Text to read
Did you like learning how the stomach always stays acid, while the intestines stay basic?

“I don’t remember.”

Did you study pH?

“I forget.”

Do you remember how pH indicators work? How they change colors?

“I forget.”

Clearly her application to the exchange program was false advertising. And False Advertising has been the start of many wars. 

Plus, her constant phrasing of “I forget,” and “I don’t remember” implies that she once knew, which I was starting to doubt.  I’d feel more comfortable if she said, “I don’t know.”

Of course I couldn’t say any of this to her.  That would start a war. 

She huffed off to her room.  “I’m going to study.”  Actually, I could hear – she turned on Youtube.

The next night, I had to call her twice to dinner. The second time I called her, she asked if we would hold dinner for half an hour.  No!  It’s warm. It’s on the table. 

Battle on!

About 10 minutes later, she came to dinner.  Sort of a pyrrhic victory.   Dinner was now cold. I popped it into the microwave while blocking her exit from the dining room.

When I brought out the meal again, she complained. “Is this all you’re serving? At home, dinner is soup, appetizers, main dish, fruit compote and dessert.”

The next day she didn’t show up for breakfast. I reminded her that she had agreed to eat two meals a day with us.  She said, “You didn’t call me.”  I reminded her we had an agreed time.  A time she had selected.

I told her that in our culture, being late to meals or skipping meals is an insult.

Raw data
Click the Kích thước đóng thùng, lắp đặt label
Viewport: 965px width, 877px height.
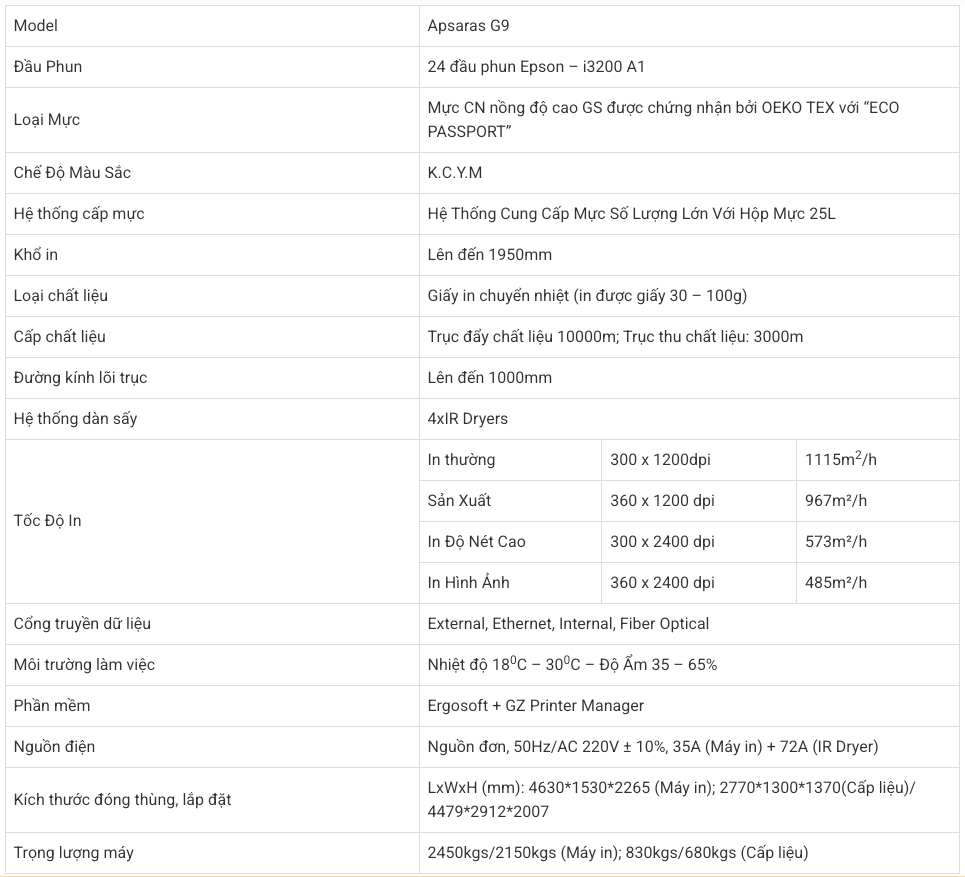pyautogui.click(x=122, y=800)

Exercise brief
Continue the story about the exchange student and the mealtime standoffs from its last sentence, keeping it separate from the material.

Written answer
She said, “I know that.”

In subsequent days, she missed 5 breakfasts and 2 dinners.  I reminded her that she had signed an agreement.  She said, “It is excusable.”  I said, “No excuses.”

She missed breakfast again the next day.

I contacted American Councils.  I have asked them to remove her from my home.  They said it is difficult to find a new host for her at this time of year.

So, rather than peace, I now have battles on two fronts.  I have a hostile teenager whom I must feed and entertain. And I have a bureaucracy that I must convince to remove this teenager from my home.  I feel like I’m being held hostage and paying ransom at the same time.


  1. Do you have to feed her? If she gets hungry enough she might come down for meals.

  2. Yes, I have to feed her 3 meals a day. That's part of my agreement with American Councils. I also have to entertain her. This is one expensive brat. Also, she stockpiles candy. I feel honor-bound to get some real food into her.